======== Material to process ========

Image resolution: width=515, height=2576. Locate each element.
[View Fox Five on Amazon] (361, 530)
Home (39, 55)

========
======== Material to process ========

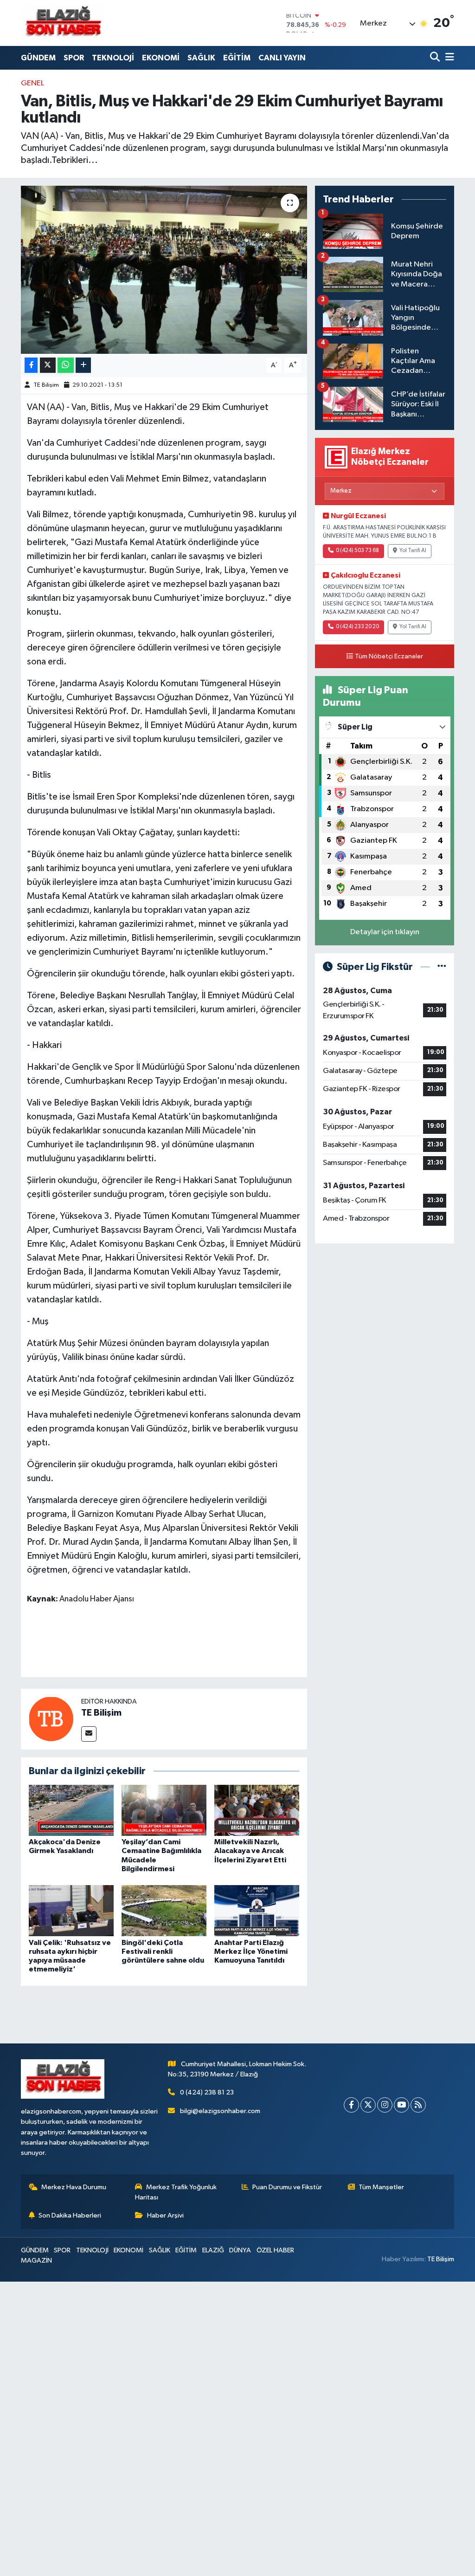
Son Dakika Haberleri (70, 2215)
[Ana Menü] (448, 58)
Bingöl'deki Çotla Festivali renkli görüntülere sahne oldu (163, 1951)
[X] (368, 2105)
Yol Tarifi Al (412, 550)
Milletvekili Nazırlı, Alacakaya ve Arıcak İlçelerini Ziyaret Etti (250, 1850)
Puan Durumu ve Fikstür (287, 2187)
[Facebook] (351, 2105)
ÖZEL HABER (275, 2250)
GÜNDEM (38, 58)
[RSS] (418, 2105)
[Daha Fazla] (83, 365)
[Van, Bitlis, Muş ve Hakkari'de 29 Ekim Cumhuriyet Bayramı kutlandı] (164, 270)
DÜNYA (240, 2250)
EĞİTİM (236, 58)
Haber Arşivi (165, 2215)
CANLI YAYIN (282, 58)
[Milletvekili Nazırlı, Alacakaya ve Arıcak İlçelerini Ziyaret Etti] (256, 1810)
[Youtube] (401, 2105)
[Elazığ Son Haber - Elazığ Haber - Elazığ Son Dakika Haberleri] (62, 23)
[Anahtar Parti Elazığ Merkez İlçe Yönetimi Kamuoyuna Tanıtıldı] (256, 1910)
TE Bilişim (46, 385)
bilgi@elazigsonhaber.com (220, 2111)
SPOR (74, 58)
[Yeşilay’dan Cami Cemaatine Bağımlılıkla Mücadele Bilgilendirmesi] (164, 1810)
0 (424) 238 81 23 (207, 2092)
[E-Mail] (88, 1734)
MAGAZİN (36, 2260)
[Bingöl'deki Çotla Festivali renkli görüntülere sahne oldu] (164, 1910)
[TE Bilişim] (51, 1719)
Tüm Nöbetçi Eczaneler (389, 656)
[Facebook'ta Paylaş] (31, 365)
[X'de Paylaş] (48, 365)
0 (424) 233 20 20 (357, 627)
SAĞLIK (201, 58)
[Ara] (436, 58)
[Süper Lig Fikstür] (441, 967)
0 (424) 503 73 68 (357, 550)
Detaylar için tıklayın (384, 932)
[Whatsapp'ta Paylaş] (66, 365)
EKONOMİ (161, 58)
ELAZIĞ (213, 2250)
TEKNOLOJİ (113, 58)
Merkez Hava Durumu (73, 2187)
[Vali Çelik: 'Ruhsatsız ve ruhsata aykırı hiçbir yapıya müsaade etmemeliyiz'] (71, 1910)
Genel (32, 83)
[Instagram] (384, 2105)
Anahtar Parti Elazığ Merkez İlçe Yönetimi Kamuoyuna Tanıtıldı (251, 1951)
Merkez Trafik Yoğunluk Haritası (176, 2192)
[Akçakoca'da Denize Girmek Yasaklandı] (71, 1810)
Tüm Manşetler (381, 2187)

========

◆ **Task to complete**
All that is wanted is the stretch of lines above from the one containing "[Elazığ Son Haber" through the one containing "Tüm Manşetler (381, 2187)", duplicated exactly.

◆ **Result**
[Elazığ Son Haber - Elazığ Haber - Elazığ Son Dakika Haberleri] (62, 23)
[Anahtar Parti Elazığ Merkez İlçe Yönetimi Kamuoyuna Tanıtıldı] (256, 1910)
TE Bilişim (46, 385)
bilgi@elazigsonhaber.com (220, 2111)
SPOR (74, 58)
[Yeşilay’dan Cami Cemaatine Bağımlılıkla Mücadele Bilgilendirmesi] (164, 1810)
0 (424) 238 81 23 (207, 2092)
[E-Mail] (88, 1734)
MAGAZİN (36, 2260)
[Bingöl'deki Çotla Festivali renkli görüntülere sahne oldu] (164, 1910)
[TE Bilişim] (51, 1719)
Tüm Nöbetçi Eczaneler (389, 656)
[Facebook'ta Paylaş] (31, 365)
[X'de Paylaş] (48, 365)
0 (424) 233 20 20 (357, 627)
SAĞLIK (201, 58)
[Ara] (436, 58)
[Süper Lig Fikstür] (441, 967)
0 (424) 503 73 68 (357, 550)
Detaylar için tıklayın (384, 932)
[Whatsapp'ta Paylaş] (66, 365)
EKONOMİ (161, 58)
ELAZIĞ (213, 2250)
TEKNOLOJİ (113, 58)
Merkez Hava Durumu (73, 2187)
[Vali Çelik: 'Ruhsatsız ve ruhsata aykırı hiçbir yapıya müsaade etmemeliyiz'] (71, 1910)
Genel (32, 83)
[Instagram] (384, 2105)
Anahtar Parti Elazığ Merkez İlçe Yönetimi Kamuoyuna Tanıtıldı (251, 1951)
Merkez Trafik Yoğunluk Haritası (176, 2192)
[Akçakoca'da Denize Girmek Yasaklandı] (71, 1810)
Tüm Manşetler (381, 2187)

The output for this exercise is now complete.